Em um Estado Democrático de Direito somente a parcialidade da jurisdição que é proibida por lei e o ilícito conluio inquisitorial do juiz com o órgão acusador, já seria o suficiente para ter como consequência jurídica a nulidade de todos os processos sob a jurisdição do ex-juiz Sérgio Moro e a abertura de investigação do referido juiz e procuradores e como consequência política o repúdio público e a exoneração de Sérgio Moro do seu cargo de ministro.

Contudo, a resposta jurídica e política às práticas ilegais do ex-juiz e procuradores integrantes da força tarefa lava jato foi a completa naturalização pelo profundo autoritarismo e indigência democrática da sociedade brasileira que não sabe o significado -nem mesmo- do seu direito ao devido processo legal.

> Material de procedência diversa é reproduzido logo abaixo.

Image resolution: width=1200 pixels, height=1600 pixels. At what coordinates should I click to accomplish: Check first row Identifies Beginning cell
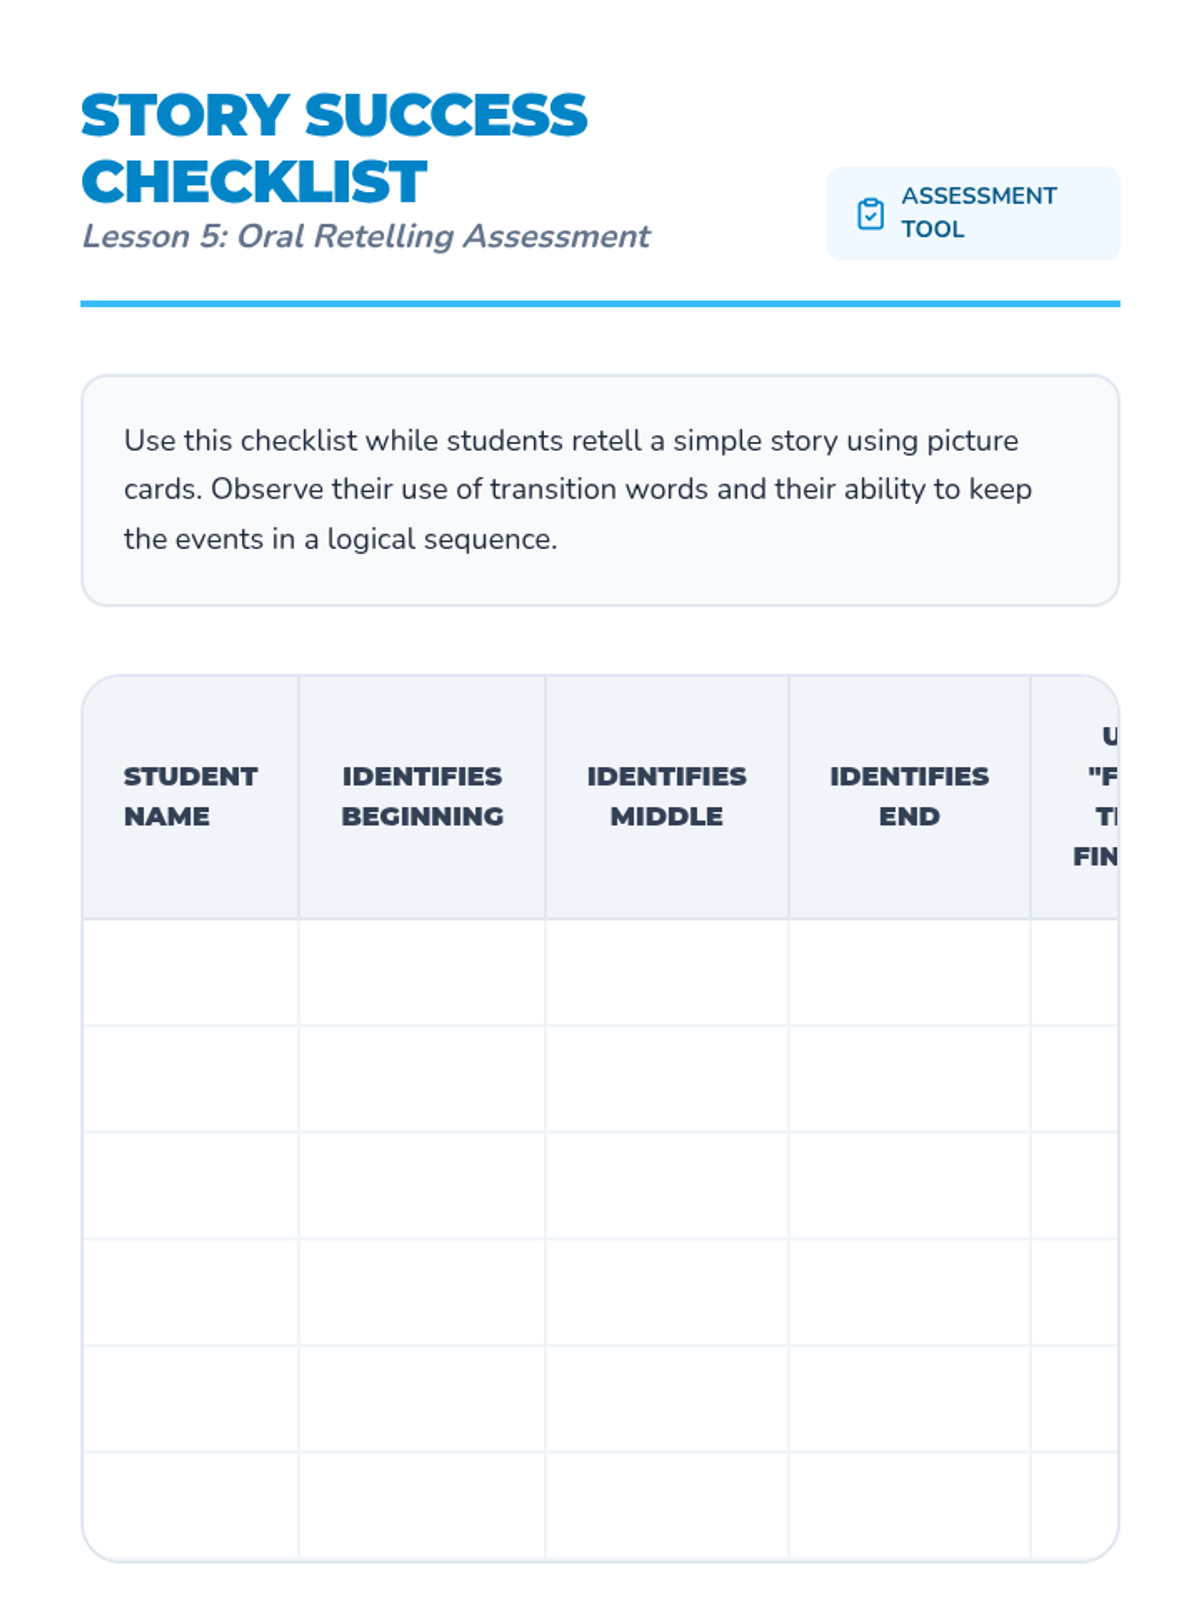point(422,973)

Em recente audiência no Senado, o ministro da justiça, Sérgio Moro, justificou/legitimou seus crimes através do discurso (representação simbólica) moral do “combate a corrupção” e avocou para si o privilégio da tirania que é estar acima da lei. O ministro ainda classificou como “absolutamente normal” -a inadmissível e deplorável- fusão de papéis processuais, rigidamente separados e delineados no sistema
acusatório constitucional. Sérgio Moro, ao fazer isso, normaliza as práticas ilícitas e inquisitoriais de juízes e procuradores país afora.

É dessa forma que as tiranias se instalam. Não instantaneamente. Gradualmente. Quando aceitamos como naturais a violação de prerrogativas e direitos da cidadania. A banalização. Eis a “fórmula”. Da tirania. Do estado policial total.